A recent article published by Consumer Reports shed light on the risky effects of eyelash extension, along with preventative measures.

Eyelash extensions have been around longer than any of us, standing as a sign of beauty and wealth. In today's culture, actresses and performing artists including Kim Kardashian, Nicki Minaj, and Beyonce are leading this budding style.

But last year, screen and stage actress Kristen Chenoweth went on the Late Show with David Letterman and expressed her concerns about the procedure she had just undergone.

"Something bad has happened.
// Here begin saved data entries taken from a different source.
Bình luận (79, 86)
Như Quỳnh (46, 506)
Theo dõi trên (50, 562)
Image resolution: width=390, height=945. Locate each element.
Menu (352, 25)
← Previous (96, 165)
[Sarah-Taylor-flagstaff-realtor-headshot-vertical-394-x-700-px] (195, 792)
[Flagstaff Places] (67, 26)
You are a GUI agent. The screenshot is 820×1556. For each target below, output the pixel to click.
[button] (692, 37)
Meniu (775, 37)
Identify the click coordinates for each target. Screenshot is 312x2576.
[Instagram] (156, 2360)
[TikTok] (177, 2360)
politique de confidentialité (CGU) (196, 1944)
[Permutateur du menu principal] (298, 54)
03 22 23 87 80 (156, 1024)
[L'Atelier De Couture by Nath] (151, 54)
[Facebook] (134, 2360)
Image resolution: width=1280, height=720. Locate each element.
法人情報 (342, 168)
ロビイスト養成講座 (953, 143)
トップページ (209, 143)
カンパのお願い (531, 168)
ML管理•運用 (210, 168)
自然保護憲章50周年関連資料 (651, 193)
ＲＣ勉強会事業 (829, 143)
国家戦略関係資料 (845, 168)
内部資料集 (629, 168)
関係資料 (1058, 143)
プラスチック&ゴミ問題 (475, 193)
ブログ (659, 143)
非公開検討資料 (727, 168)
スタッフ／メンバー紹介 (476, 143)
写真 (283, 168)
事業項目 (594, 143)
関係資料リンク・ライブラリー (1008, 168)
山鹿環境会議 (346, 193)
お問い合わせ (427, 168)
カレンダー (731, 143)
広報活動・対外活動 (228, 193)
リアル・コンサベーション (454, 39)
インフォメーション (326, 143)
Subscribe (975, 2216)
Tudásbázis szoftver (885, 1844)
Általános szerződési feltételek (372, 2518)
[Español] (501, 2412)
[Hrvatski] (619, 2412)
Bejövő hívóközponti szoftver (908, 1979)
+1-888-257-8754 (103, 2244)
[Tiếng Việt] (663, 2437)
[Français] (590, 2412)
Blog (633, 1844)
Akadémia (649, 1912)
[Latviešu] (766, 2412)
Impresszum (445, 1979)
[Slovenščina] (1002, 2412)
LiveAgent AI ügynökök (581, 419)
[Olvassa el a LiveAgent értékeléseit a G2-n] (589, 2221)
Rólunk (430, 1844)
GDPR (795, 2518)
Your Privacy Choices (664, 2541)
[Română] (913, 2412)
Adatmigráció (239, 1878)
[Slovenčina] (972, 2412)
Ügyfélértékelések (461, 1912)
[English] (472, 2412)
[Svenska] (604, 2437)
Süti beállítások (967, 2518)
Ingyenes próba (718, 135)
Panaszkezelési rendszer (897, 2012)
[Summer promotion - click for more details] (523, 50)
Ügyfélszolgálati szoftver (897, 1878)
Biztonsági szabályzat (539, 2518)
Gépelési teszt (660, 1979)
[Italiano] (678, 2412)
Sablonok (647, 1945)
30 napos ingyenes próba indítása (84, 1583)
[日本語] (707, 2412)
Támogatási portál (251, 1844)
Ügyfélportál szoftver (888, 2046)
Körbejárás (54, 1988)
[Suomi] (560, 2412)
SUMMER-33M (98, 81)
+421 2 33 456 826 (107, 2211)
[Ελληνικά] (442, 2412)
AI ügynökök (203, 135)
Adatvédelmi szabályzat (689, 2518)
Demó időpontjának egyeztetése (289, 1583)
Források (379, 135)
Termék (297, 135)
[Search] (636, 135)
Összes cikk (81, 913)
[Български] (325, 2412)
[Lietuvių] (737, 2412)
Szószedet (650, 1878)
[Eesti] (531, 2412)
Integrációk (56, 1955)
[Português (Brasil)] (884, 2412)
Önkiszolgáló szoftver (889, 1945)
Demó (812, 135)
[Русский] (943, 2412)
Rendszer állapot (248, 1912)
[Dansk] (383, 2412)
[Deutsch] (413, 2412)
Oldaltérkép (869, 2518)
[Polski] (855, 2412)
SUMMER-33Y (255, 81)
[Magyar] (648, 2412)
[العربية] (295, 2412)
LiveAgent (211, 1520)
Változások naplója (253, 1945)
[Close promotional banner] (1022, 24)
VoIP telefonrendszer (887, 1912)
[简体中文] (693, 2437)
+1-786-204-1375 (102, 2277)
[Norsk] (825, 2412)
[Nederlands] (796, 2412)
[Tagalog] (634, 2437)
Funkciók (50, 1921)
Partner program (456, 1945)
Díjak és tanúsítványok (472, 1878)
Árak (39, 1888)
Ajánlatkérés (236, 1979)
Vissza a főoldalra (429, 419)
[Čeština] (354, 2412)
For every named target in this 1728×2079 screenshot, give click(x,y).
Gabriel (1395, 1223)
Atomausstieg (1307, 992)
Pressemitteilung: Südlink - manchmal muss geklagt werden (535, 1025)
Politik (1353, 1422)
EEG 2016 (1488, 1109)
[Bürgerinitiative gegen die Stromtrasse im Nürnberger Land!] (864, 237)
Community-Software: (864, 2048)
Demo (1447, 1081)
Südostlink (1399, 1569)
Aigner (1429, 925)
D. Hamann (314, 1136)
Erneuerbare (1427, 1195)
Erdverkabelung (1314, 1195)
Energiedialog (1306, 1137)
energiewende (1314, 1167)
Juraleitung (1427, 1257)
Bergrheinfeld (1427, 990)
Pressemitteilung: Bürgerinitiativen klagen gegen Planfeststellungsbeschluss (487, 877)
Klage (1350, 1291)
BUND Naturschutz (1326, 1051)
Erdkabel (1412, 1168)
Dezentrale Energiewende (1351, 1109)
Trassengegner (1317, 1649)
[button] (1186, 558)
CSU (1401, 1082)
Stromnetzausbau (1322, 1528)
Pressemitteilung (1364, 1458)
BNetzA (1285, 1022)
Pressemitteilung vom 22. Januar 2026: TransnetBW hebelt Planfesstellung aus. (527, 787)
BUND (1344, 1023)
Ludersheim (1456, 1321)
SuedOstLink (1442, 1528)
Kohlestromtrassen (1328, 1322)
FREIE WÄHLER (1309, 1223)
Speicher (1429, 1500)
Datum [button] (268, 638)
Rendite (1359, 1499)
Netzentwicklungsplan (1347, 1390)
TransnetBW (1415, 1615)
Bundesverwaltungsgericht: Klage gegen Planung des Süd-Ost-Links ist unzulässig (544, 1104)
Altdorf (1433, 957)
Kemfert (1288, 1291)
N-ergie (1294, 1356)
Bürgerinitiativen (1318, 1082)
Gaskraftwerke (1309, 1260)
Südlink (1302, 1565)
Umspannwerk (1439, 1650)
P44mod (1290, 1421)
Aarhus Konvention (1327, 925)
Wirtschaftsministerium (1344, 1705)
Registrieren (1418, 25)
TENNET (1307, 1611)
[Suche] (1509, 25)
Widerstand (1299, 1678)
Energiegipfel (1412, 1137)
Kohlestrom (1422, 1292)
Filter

I've got eyelash extensions," Chenoweth told the talk show host. "Here's the problem: The glue has formaldehyde in it, and I'm allergic," Chenoweth said. "I swelled up and I'm sneezing. . . . It looks like I have lips on my eyelids."

A statement released on Thursday by the American Academy of Ophthalmology revealed the specific perils of eyelash extension due to the adhesive used in extending procedures. Some of the notable side effects include infection of the cornea and eyelid, swelling of the eyelid, and permanent or temporary loss of eyelashes.

In addition to infection caused by the embalming fluid-based glue, it can also be the source of an allergic reaction and proliferation of bacteria and fungi.

"Sometimes just the irritation from the glue used can lead women to rub or tug on their lashes," Philip R. Rizzuto, M.D., secretary for communications for the American Academy of Ophthalmology told Consumer Reports.

To ensure safety while handling eyelash products such as mascara:

1. Always wash your hands before touching your eyes as with any part of your face.

2. A tube of mascara has a three month lifetime.

3. Beauty products used on the eye are not meant to be shared.

4. Do not add water to your mascara tube so it will last longer.

5. Avoid makeup counters that can be a haven for bacteria.

6. Seek a doctor's advice if an infection or irritation occurs.